How many newcomers to Canada have you met who landed and immediately began to ask for supports, services or advice about “settlement”? In all likelihood, exactly zero!
But we know that newcomers will most certainly land with many questions about where and how to find a place to live, how to go about putting children in school, the best way to find employment, and a host of other critical questions about what the process that is called ‘settlement’ in Canada.
Most migrants to Canada rely heavily on social networks and community-based supports outside of the formal settlement sector.
The Regional Diversity Roundtable collaborated with the United Way of Greater Toronto’s Peel Newcomer Strategy Group (PNSG) to conduct an innovative participatory study examining how the majority of newcomers access settlement supports. Spoiler alert: most of those supports are informal or from other sources apart from settlement-specific programs and services.
As well, PNSG has developed broader research that digs deep into the socio-economic trends relating to newcomer settlement.
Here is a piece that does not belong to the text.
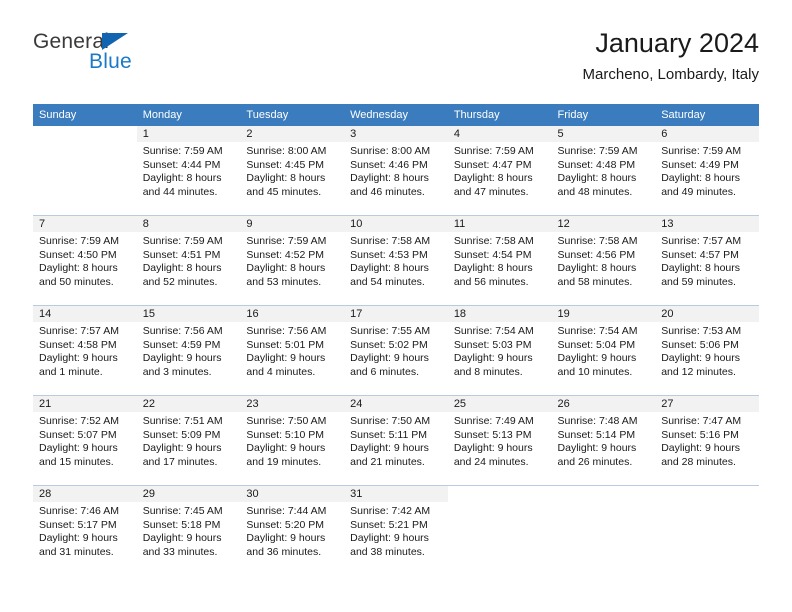 Image resolution: width=792 pixels, height=612 pixels. I want to click on sunset-text: Sunset: 5:07 PM, so click(78, 434).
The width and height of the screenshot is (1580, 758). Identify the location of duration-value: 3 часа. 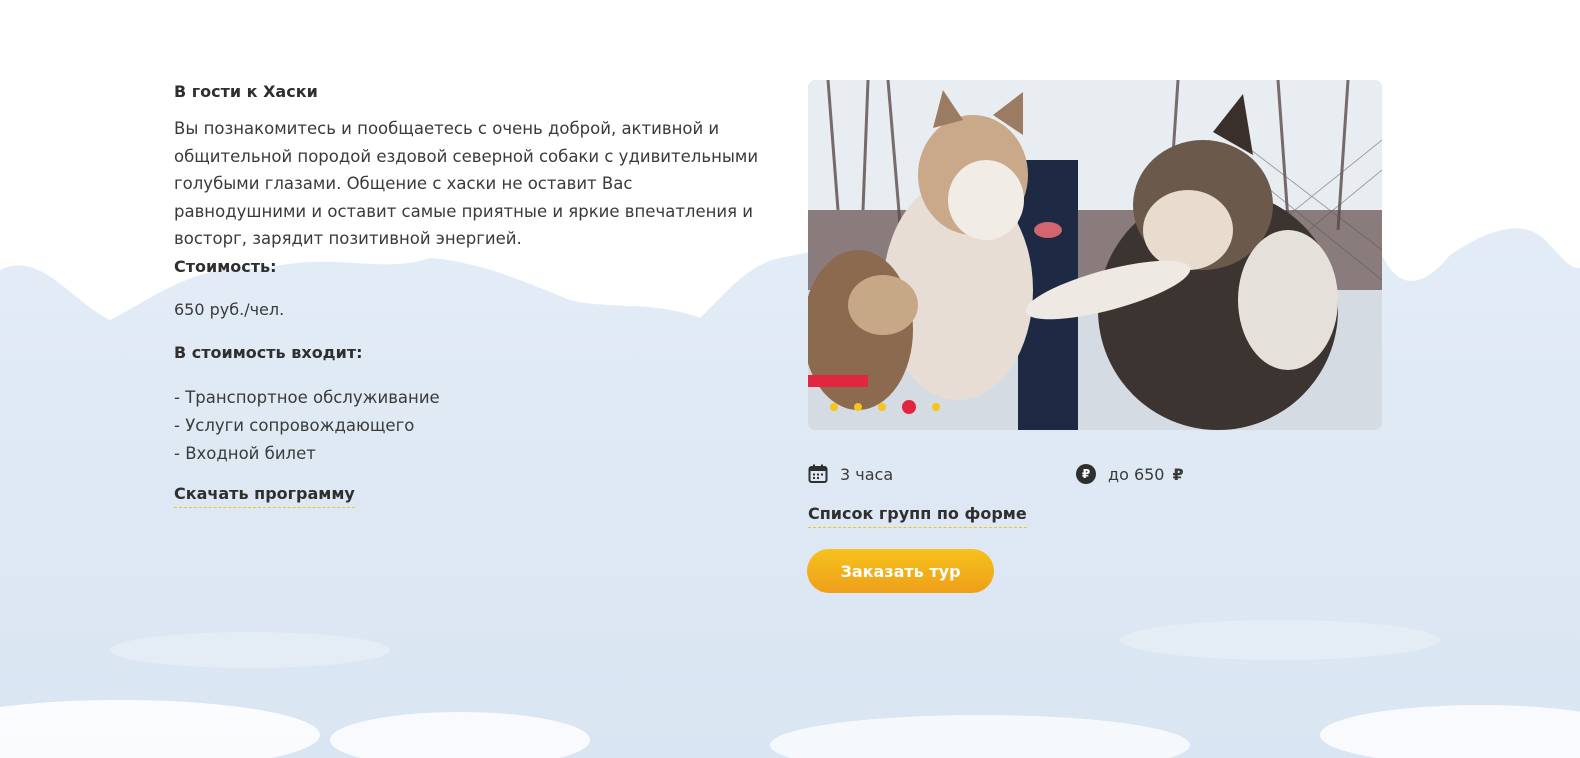
(867, 474).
The study finds that “while some economic outcomes for newcomers in Peel show promise, there are important disparities still to address.” The Report on Peel Newcomers shares very stark findings, indicating that underemployment or misemployment is rampant, that potential for exploitation of internationally-educated migrants is high, and that many stereotypes pertaining to newcomers or migrants or refugees are patently false.
Some of the key findings include the following:
- Canadian-born residents of Peel consistently earn higher salaries/wages than immigrants
- In spite of lower median incomes, immigrants in Peel are *far* less likely to rely on social assistance income than Canadian-born residents ($0.16 to the dollar declared in social assistance by Canadian-born residents!)
- Newcomers and immigrants in Peel continue to suffer under-employment disproportionately despite high levels of educational achievement (for example, over 50% of degree-holding newcomers work in jobs requiring a high school education)
Both PNSG and RDR Peel’s research work is centred on the firsthand experiences of people in Peel Region, and most importantly, on the lived experiences and socioeconomic circumstances of migrants newly arrived to Brampton, Mississauga and Caledon.
The aim of the research is to help the sector learn and adapt, so that settlement agencies and programming are being designed to meet newcomers where their needs are. This research informs readers about how we can better support non-settlement actors and community groups who have high proportions of newcomers in their catchment areas or among their clientele.
We aim to facilitate the building of connections between formal and informal settlement supports. The lens and recommendations of both organizations’ research work are centred on how to strengthen settlement services at large — whether funded or not, formal or informal — so that we can effectively meet the ultimate goal of facilitating and accelerating newcomer integration.